There is real hope that the Australian government could soon take decisive action on orphanage tourism.
A parliamentary inquiry into the establishment of a modern slavery act is currently considering banning Australian support for orphanages in places such as Cambodia.
In an effort to convince Australian politicians, Chan, now an adult, travelled to Canberra this week to give evidence before the committee. She told the inquiry of how an Australian, Tara Winkler, rescued her, after initially working at the orphanage as a volunteer. Winkler soon realised the extent of exploitation occurring within the orphanage.
“I began to realise the gross corruption that was going on, that every cent that was being sent to the orphanage, not just from me, was being embezzled by the director, and the kids were often catching mice to feed themselves,” she said.
Winkler rescued 14 children, with the help of the Cambodian government, and set up her own orphanage. She soon realised opening her own institution was a mistake. The children, once away from the orphanage, began to open up. They told Winkler their parents were still alive.

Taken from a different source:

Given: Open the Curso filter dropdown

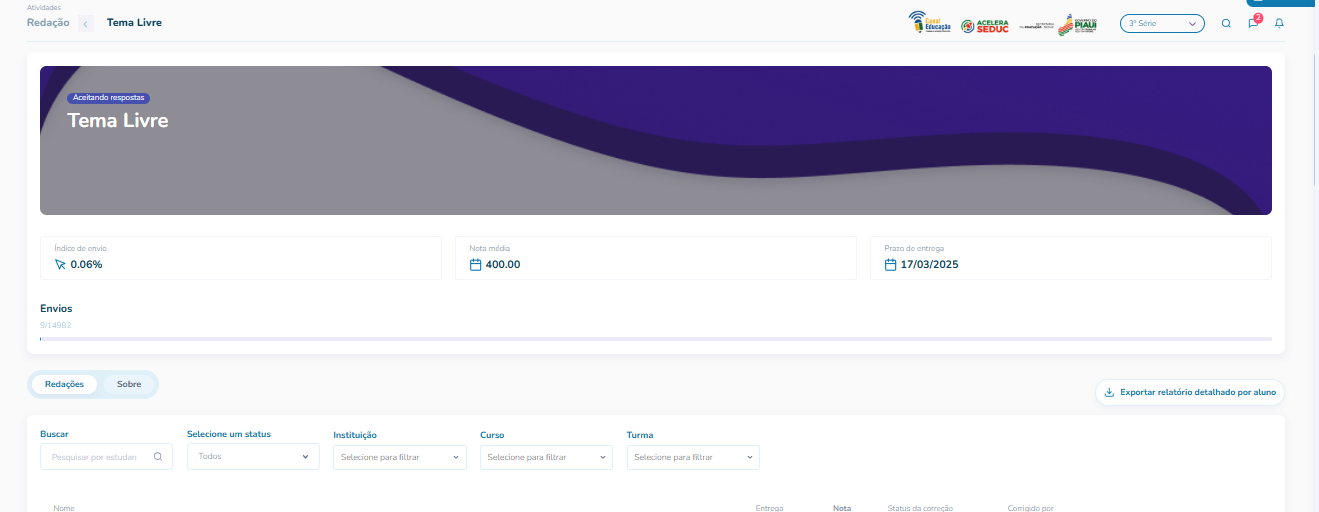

Winkler gradually realised the extent of the problem and created the Cambodian Children’s Trust, which helps to reunite children in orphanages with their families.
“I think it’s really important for people to remember, in Cambodia, the poverty rate has been in steady decline, the number of orphans as well, and yet the number of orphanages has skyrocketed,” she said.
“The heartbreaking thing is that it’s all done with such good intentions ... well, mostly. [But] they’re literally causing the trafficking of these children from their families into these institutions. When people find that out, that’s a jagged little pill to swallow.”
Chan is now trying to build a positive life for herself. She works as a script writer on a Cambodian television show, and as an ambassador for Winkler’s trust, recounting her story again and again to try to prompt change.
“I think, for people, around the world, there is no better place like home,” Chan said. “You live with your family. You have your mum and dad, your brother and sister, if you have that kind of family, why do they need to go to live in the orphanage?
“I think if they want to help Cambodian children to have a good future or better education, better to have a poor parent that can look after their own kid, and they can have support on top of that.”